Samba and NFS server on same system using same filesystems

Nico Kadel-Garcia nkadel at gmail.com
Fri Dec 9 04:27:20 UTC 2016


On Thu, Dec 8, 2016 at 11:11 AM, Volker Lendecke <vl at samba.org> wrote:
> On Thu, Dec 08, 2016 at 09:39:48AM -0600, Ron Short wrote:
>> What issues might one run into having both a NFS server and a Samba
>> configuration running on the same system serving out the same filesystem(s)?
>
> It should work fine as long as you don't actually have interoperating
> applications that require any form of interoperable locking.

I've done it. I've also done it transitively, with a NetApp publishing
NFSv4 shares to a Samba server for general NFS performance, and Samba
publishing CIFS shares on top of the NFSv4. That got.... well, NFSv4
support and integration with Samba is *possible*, but they don't
exactly match. It was much more stable, but not accepted by my
employer, to use NFSv3 for *everything* to simplify privileges and
gain performance, and activate NFS support on the Windows boxes.

- - - -

◆ Work to complete
A) In the mailing-list post, under what condition does Volker Lendecke say running NFS and Samba on the same filesystems should work fine?
B) Write out the part of the mailing-list post starting at "Nico Kadel-Garcia nkadel" and ending at "of interoperable locking.".
C) According to the mailing-list post, what was the purpose of using NFSv3 for everything?

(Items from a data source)
- - - -

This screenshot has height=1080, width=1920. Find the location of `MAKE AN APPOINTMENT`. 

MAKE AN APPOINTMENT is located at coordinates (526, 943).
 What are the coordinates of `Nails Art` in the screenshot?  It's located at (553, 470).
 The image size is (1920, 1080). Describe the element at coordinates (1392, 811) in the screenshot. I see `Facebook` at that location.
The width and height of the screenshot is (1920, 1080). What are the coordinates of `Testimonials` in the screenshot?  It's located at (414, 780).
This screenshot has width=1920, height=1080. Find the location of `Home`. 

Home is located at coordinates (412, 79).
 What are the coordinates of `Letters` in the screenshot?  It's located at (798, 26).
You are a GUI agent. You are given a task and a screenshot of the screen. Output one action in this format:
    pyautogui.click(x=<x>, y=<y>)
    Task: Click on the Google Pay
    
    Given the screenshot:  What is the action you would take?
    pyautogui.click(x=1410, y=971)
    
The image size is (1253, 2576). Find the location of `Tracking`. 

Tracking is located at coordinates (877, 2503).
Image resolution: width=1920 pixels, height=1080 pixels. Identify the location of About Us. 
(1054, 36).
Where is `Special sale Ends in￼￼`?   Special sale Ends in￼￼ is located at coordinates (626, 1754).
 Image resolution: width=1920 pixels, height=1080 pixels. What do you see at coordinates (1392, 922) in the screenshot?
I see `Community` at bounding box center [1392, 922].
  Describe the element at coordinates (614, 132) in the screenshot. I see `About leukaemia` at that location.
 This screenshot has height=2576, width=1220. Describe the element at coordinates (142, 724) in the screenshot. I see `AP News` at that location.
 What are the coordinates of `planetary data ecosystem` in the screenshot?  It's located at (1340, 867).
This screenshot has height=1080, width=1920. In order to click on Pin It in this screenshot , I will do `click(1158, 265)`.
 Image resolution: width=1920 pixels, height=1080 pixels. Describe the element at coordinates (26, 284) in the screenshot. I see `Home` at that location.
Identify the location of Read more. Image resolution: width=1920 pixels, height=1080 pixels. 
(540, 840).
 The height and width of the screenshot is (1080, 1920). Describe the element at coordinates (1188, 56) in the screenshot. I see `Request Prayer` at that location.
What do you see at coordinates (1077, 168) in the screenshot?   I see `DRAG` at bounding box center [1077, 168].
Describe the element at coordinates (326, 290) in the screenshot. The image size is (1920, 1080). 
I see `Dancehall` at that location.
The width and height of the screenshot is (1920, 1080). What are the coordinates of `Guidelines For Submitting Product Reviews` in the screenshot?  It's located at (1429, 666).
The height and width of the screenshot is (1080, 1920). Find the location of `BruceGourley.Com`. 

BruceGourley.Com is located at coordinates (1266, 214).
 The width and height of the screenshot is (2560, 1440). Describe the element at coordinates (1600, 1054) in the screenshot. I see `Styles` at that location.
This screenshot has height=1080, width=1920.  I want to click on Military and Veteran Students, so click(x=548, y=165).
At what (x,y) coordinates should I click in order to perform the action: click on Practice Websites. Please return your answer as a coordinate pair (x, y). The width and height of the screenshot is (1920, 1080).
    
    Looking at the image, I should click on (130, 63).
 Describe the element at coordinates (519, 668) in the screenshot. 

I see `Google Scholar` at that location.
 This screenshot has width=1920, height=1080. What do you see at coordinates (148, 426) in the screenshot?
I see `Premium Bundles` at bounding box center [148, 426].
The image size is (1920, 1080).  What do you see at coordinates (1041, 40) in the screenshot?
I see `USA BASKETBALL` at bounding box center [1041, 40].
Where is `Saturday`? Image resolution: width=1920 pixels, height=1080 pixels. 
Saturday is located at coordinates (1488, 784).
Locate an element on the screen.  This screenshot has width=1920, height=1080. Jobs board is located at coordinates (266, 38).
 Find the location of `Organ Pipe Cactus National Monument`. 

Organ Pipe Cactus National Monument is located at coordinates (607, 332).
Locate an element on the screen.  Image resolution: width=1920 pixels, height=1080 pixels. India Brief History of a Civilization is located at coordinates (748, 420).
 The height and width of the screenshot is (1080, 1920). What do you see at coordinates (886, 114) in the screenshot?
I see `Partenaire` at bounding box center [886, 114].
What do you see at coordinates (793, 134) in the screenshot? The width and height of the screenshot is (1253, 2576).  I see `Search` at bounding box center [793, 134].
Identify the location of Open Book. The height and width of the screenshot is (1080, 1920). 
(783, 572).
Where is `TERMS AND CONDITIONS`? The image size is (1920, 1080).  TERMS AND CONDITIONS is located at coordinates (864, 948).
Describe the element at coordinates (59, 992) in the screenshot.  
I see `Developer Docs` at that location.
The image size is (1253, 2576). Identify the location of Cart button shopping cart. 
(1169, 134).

- - - -

◆ Per-task outputs
A) It should work fine as long as there are no interoperating applications that require any form of interoperable locking.

B)
Nico Kadel-Garcia nkadel at gmail.com
Fri Dec 9 04:27:20 UTC 2016


On Thu, Dec 8, 2016 at 11:11 AM, Volker Lendecke <vl at samba.org> wrote:
> On Thu, Dec 08, 2016 at 09:39:48AM -0600, Ron Short wrote:
>> What issues might one run into having both a NFS server and a Samba
>> configuration running on the same system serving out the same filesystem(s)?
>
> It should work fine as long as you don't actually have interoperating
> applications that require any form of interoperable locking.

C) Using NFSv3 for everything was meant to simplify privileges and gain performance. The writer says this approach was much more stable, though the employer did not accept it.